The goal now, by the accounting method, is to show we can pay minAllElements by an amortized cost of 2 for Enqueue. Note we cannot visit an element unless it’s enqueued. We already discussed each element is going to be visited by minAllElements at most once, Hence the additional credit for each element accommodates the payment.
Now we have all desired operations to have an amortized cost of $\mathcal{O}(1)$, and a sequence of m operations costs $\mathcal{O}(m)$.
Prob. 2
a
The event is logically equivalent to, assuming $x_i$ is not the pivot the next recursive call containing $x_i$ has a subarray of size at most $3m/4$.
Consider the array’s elements ordered as $q_1 < q_2 < \dots < q_m$. There are three cases for which the event occurs:
- (i) The pivot $z \in \{ \lceil m/4 \rceil, \dots, \lfloor 3m/4 \rfloor + 1 \}$. Then $x_i$ is always in a subarray of size at most $3m/4$.
- (ii) $z \in \{ 1, \dots, \lceil m/4 \rceil -1 \}$, and $x_i$ is in the left subarray.
- (iii) $z \in \{ \lfloor 3m/4 \rfloor + 2, \dots, m \}$, and $x_i$ is in the right subarray.
We ignore (ii) and (iii) and prove (i) concludes the desired lower-bound of probability $1/2$.
Since the pivot is randomly selected, we know the probability of $q_i$ being the pivot is $1/m$. There are exactly $\lfloor 3m/4 \rfloor + 1 - \lceil m/4 \rceil + 1$ elements. So the probability is:
\begin{align*} \geq & \ddfrac{1}{m} (\left \lfloor \ddfrac{3m}{4} \right \rfloor + 1 - \left \lceil \ddfrac{m}{4} \right \rceil + 1) \\ \geq & \ddfrac{1}{m} ( \ddfrac{3m}{4} - \ddfrac{m}{4} ) \\ = & \ddfrac{1}{m} \cdot \ddfrac{m}{2} = \ddfrac{1}{2} \end{align*}
b
Assume the algorithm lasted for iteration $3(2 + \ddfrac{1}{\log_2 4/3}) \log_2 n = 3(\alpha + c) \log_2 n$. By the instructor’s claim and exercise a, We know the array size is reduced by a factor of at most $3m/4$ for at least $\ddfrac{1}{\log_2 4/3} \; \log_2 n = \log_{4/3} n$ times. Thus the array size is at most $\ddfrac{n}{(4/3)^{\lg_{4/3}n}} = 1$ and the algorithm terminates.

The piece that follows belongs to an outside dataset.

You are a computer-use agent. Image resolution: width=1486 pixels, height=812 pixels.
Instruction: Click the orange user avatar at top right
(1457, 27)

Therefore with probability at least $1 - \ddfrac{1}{n^2}$, The number of comparisons is logarithmic for $d \leq 3(2+\ddfrac{1}{\log_2 4/3})$.
c
Definition 1. Let $k_i$ denote the event, that the total comparisons of $x_i$ with pivots is at most $d \lg n$.
Lemma 2. $prob[\neg k_1 \vee \neg k_2 \vee \dots \vee \neg k_n] \leq \ddfrac{1}{n}$.

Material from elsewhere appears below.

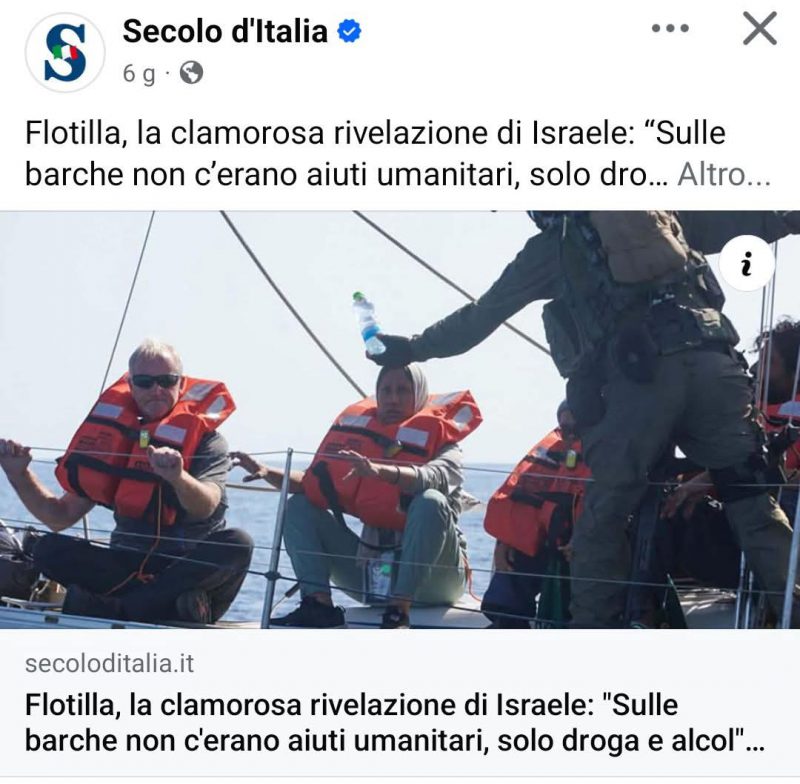Click the "S" tricolor logo in the avatar
Screen dimensions: 800x784
click(65, 53)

Immediately follows by the fact $prob[\neg k_i] = \ddfrac{1}{n^2}$ and the union bound. Note $\ddfrac{1}{n^2} + \dots + \ddfrac{1}{n^2} = n \ddfrac{1}{n^2} = \ddfrac{1}{n}$
Corollary 3. $prob[k_1 \wedge \dots \wedge k_n] \geq 1 - \ddfrac{1}{n}$
The event is the logical negation of the event in lemma 2. Hence $prob[k_1 \wedge \dots \wedge k_n] = 1 - prob[\neg k_1 \vee \neg k_2 \vee \dots \vee \neg k_n] \geq 1 - \ddfrac{1}{n}$.
d
The procedure of c yields probability $1 - \ddfrac{1}{n^{\alpha-1}} = 1 - \ddfrac{1}{n^{1}}$ from $\alpha = 2$ in b. But the procedure of b is general enough, So we can select any $\alpha$ instead of just $\alpha = 2$. In other words, For any $\alpha$ we can set $\alpha + 1$ in b and get the desired probability bound.